**Source data**

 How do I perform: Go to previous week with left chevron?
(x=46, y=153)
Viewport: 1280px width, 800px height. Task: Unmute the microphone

---

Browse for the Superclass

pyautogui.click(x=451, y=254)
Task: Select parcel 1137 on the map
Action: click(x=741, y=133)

* * *

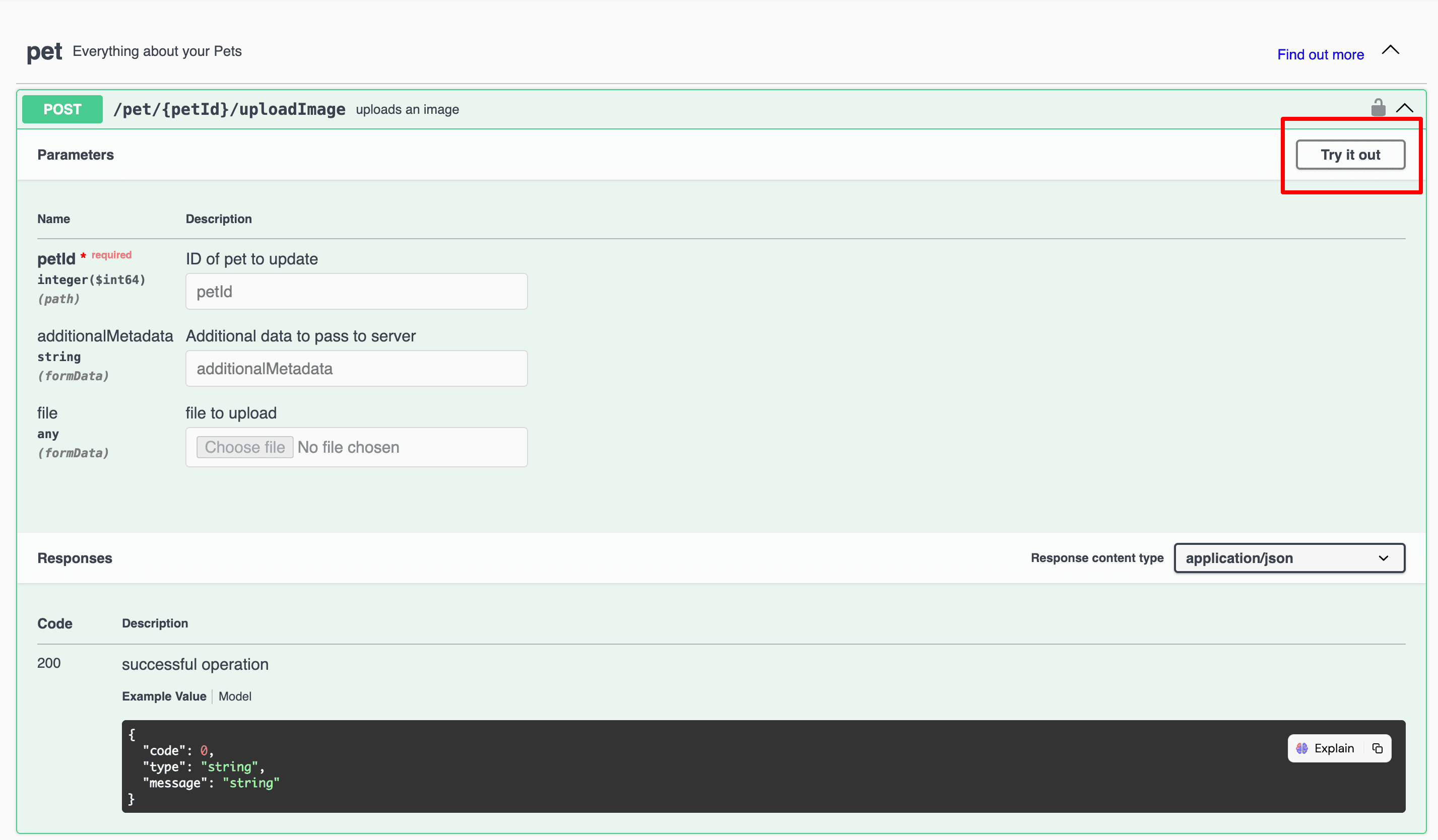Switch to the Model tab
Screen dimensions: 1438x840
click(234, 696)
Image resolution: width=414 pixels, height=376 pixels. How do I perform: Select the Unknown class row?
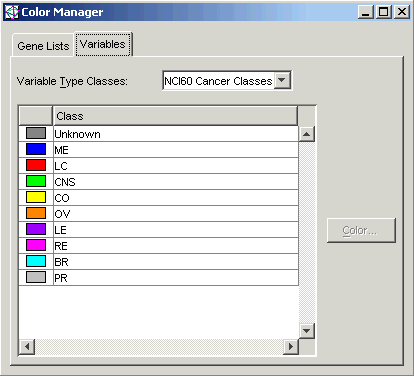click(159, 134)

**Requirements**
How many lines in the records above contain the word "Select"? Reply with the number alone.

**Written answer**
2